Dira-t-on que ces résultats sont atténués par la présence à Bruxelles d’un prince pensionnaire du gouvernement britannique ? Argument de gazette dont la réfutation sort du fond même des choses. Qui ne sait que le souverain de la Belgique subira constamment l’influence française, qu’il sera notre allié nécessaire, de fait, sinon de droit, parce que, pressé et menacé par la Hollande, il ne peut vivre que par la France ? Le cabinet de Saint-James a le bon esprit de ne se préoccuper guère des sympathies personnelles du prince qui règne ou pouvait régner à Lisbonne : il sait très bien que le prince du sang de Beauharnais, de Saxe ou de Bragance appartiendra toujours à l’Angleterre, parce qu’il lui faudra vendre ses vins de Porto et se défendre contre l’Espagne.

La France domine en Belgique au même titre que la Grande-Bretagne en Portugal, et il entra autant de vanité que de politique dans le refus de la conférence de ratifier l’élection de M. le duc de Nemours. C’était ôter une couronne à un prince français sans ôter une annexe à la France.

Cette résistance pourtant se conçoit mieux que la neutralité perpétuelle, l’une des niaiseries diplomatiques les mieux étoffées de ce siècle. Prétendre appliquer l’état exceptionnel de la Suisse, contrée agricole et pastorale, ceinte d’inaccessibles remparts, sans communications obligées avec ses voisins, état, d’ailleurs, si peu respecté dans les derniers temps, à la Belgique, pays ouvert et hérissé de places fortes, qui, au premier coup de canon, seront occupées par la France, pour qu’elles ne le soient pas par la Prusse ; à la Belgique, puissance commerciale et maritime, qui ne peut vivre que par des traités : c’est là ce que le gros bon sens d’un bourgeois appellerait une extravagance, et ce que n’a pas craint de décréter la plus haute autorité politique de l’Europe.

▸ Consigne écrite 1
Repérez dans la liste ci-dessous toutes les lignes où figure la chaîne « tweet », puis recopiez chacune d'elles.
L'extrait ci-dessus et la liste ci-dessous sont deux documents indépendants l'un de l'autre.

Entrées de données sauvegardées
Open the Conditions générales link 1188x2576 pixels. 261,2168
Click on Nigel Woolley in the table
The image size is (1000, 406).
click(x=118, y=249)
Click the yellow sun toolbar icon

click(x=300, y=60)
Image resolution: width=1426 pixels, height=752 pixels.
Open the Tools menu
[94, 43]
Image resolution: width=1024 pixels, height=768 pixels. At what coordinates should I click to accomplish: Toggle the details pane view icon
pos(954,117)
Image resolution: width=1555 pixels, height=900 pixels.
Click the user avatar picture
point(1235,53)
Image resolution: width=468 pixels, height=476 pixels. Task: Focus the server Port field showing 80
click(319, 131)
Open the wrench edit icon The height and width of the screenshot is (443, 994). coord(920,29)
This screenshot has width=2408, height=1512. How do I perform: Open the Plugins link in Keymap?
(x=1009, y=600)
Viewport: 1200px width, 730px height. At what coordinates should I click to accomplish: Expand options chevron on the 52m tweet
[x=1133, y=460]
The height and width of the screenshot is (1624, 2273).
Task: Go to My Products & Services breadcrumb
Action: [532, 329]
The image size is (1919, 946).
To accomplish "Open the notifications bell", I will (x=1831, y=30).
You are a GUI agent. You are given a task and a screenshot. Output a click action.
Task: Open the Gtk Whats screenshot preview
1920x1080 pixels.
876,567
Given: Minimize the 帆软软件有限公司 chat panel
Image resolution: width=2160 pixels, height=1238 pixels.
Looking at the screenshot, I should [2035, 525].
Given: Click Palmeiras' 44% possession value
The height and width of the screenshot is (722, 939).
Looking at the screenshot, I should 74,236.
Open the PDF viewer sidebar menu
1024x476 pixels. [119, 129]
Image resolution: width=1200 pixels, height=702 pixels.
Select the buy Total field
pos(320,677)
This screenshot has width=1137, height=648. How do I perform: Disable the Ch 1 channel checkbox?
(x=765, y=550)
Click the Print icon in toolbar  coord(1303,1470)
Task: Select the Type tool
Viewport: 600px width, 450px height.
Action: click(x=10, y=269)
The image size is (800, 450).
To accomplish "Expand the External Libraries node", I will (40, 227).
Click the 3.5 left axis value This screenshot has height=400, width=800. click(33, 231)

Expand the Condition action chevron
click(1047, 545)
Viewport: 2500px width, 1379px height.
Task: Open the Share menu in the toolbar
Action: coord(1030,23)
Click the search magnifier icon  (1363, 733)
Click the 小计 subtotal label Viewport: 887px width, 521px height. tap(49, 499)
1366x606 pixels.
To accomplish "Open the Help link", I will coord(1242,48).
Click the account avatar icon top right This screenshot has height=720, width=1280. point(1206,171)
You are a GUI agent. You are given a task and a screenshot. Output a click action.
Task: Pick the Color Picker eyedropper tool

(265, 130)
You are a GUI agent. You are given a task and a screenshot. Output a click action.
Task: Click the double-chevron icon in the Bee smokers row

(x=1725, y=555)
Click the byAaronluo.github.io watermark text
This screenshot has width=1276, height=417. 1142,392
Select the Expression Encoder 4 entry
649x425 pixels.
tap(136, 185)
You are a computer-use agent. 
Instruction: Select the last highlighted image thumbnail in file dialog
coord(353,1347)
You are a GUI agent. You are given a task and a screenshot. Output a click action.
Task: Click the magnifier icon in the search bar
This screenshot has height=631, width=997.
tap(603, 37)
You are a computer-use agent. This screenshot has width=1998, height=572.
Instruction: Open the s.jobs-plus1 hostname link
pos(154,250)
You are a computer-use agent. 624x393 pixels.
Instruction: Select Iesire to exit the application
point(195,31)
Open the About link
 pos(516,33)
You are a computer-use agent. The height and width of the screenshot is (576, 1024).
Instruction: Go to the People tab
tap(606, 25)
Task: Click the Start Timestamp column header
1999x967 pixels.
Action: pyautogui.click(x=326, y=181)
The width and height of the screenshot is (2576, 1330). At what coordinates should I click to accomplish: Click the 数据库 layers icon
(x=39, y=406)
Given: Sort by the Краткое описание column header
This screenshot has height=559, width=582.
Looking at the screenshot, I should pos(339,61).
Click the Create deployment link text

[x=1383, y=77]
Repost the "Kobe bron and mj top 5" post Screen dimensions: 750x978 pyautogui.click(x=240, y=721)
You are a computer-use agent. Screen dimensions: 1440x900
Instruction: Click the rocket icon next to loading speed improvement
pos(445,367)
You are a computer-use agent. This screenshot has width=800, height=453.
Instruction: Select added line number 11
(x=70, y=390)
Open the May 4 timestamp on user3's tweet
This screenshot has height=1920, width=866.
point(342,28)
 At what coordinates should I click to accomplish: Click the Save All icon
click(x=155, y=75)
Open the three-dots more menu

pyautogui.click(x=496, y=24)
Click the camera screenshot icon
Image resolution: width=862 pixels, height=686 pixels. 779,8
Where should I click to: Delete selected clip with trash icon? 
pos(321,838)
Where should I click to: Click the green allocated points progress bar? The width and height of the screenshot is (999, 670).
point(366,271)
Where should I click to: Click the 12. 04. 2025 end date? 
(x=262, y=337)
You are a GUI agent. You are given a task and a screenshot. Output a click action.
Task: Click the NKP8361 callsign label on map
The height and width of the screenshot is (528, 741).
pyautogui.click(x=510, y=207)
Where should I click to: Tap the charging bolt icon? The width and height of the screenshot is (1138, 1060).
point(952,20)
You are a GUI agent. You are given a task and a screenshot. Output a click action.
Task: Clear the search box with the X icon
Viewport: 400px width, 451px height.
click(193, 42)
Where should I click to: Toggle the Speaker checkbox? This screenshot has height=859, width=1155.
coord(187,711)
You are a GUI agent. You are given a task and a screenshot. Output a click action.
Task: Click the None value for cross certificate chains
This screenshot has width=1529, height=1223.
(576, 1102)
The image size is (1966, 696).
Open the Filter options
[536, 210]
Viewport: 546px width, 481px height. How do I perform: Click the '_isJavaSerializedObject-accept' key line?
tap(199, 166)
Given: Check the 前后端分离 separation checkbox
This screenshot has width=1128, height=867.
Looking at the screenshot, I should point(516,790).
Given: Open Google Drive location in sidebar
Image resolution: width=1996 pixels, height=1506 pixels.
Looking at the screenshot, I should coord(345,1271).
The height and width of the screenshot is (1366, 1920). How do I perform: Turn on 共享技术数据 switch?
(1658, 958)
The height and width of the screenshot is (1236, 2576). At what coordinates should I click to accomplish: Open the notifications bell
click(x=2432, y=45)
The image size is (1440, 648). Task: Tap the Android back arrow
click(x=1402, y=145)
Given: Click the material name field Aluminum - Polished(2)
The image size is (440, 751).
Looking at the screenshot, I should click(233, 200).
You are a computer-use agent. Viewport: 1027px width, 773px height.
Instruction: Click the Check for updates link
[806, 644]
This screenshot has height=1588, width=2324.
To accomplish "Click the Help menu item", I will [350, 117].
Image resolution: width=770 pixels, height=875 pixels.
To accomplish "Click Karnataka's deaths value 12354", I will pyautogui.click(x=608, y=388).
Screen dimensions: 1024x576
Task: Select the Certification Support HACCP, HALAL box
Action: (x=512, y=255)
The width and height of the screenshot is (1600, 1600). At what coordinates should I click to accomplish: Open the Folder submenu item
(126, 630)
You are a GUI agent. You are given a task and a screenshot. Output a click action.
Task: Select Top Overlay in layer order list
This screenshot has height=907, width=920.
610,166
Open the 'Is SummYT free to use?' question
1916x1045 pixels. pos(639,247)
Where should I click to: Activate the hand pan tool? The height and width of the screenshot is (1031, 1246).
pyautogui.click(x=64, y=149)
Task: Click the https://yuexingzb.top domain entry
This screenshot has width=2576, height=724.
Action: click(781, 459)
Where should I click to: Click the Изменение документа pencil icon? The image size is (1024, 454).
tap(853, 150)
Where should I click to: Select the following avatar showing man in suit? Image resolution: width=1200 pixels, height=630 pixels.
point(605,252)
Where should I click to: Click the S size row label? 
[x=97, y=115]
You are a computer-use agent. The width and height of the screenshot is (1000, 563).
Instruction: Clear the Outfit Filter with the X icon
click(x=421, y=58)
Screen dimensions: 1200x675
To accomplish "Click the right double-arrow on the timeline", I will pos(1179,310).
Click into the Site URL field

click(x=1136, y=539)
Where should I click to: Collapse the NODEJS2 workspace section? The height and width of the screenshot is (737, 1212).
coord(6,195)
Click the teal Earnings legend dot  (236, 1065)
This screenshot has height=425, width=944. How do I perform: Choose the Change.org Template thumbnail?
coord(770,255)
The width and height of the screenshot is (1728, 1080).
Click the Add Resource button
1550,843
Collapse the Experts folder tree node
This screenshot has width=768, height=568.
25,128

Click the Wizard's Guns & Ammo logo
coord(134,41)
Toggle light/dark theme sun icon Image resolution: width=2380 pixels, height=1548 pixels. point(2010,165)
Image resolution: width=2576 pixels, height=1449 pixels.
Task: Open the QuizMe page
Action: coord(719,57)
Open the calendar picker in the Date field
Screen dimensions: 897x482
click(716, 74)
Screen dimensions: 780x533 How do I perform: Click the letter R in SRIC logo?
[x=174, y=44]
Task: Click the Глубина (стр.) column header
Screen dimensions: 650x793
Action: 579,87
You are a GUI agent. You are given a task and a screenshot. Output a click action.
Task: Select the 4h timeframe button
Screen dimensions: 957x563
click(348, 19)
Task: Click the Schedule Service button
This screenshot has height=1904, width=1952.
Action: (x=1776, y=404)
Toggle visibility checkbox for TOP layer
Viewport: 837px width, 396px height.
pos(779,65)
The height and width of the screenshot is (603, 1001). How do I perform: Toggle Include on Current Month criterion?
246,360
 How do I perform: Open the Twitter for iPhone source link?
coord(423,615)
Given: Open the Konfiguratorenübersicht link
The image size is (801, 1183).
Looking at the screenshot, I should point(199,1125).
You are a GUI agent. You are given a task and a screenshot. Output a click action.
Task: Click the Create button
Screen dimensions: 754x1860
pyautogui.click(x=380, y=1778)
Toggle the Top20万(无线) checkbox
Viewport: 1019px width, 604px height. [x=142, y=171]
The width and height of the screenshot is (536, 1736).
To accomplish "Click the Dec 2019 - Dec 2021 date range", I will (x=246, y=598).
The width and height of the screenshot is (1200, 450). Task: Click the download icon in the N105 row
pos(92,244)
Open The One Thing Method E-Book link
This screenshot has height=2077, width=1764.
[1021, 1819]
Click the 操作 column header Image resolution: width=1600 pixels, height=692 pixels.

▸ Consigne écrite 2
Recopiez intégralement l'extrait sur la Belgique, sans y changer un seul mot.

▸ Réponse écrite 1
Viewport: 1200px width, 730px height. At what coordinates should I click to accomplish: Expand options chevron on the 52m tweet
Open the May 4 timestamp on user3's tweet

▸ Réponse écrite 2
Dira-t-on que ces résultats sont atténués par la présence à Bruxelles d’un prince pensionnaire du gouvernement britannique ? Argument de gazette dont la réfutation sort du fond même des choses. Qui ne sait que le souverain de la Belgique subira constamment l’influence française, qu’il sera notre allié nécessaire, de fait, sinon de droit, parce que, pressé et menacé par la Hollande, il ne peut vivre que par la France ? Le cabinet de Saint-James a le bon esprit de ne se préoccuper guère des sympathies personnelles du prince qui règne ou pouvait régner à Lisbonne : il sait très bien que le prince du sang de Beauharnais, de Saxe ou de Bragance appartiendra toujours à l’Angleterre, parce qu’il lui faudra vendre ses vins de Porto et se défendre contre l’Espagne.

La France domine en Belgique au même titre que la Grande-Bretagne en Portugal, et il entra autant de vanité que de politique dans le refus de la conférence de ratifier l’élection de M. le duc de Nemours. C’était ôter une couronne à un prince français sans ôter une annexe à la France.

Cette résistance pourtant se conçoit mieux que la neutralité perpétuelle, l’une des niaiseries diplomatiques les mieux étoffées de ce siècle. Prétendre appliquer l’état exceptionnel de la Suisse, contrée agricole et pastorale, ceinte d’inaccessibles remparts, sans communications obligées avec ses voisins, état, d’ailleurs, si peu respecté dans les derniers temps, à la Belgique, pays ouvert et hérissé de places fortes, qui, au premier coup de canon, seront occupées par la France, pour qu’elles ne le soient pas par la Prusse ; à la Belgique, puissance commerciale et maritime, qui ne peut vivre que par des traités : c’est là ce que le gros bon sens d’un bourgeois appellerait une extravagance, et ce que n’a pas craint de décréter la plus haute autorité politique de l’Europe.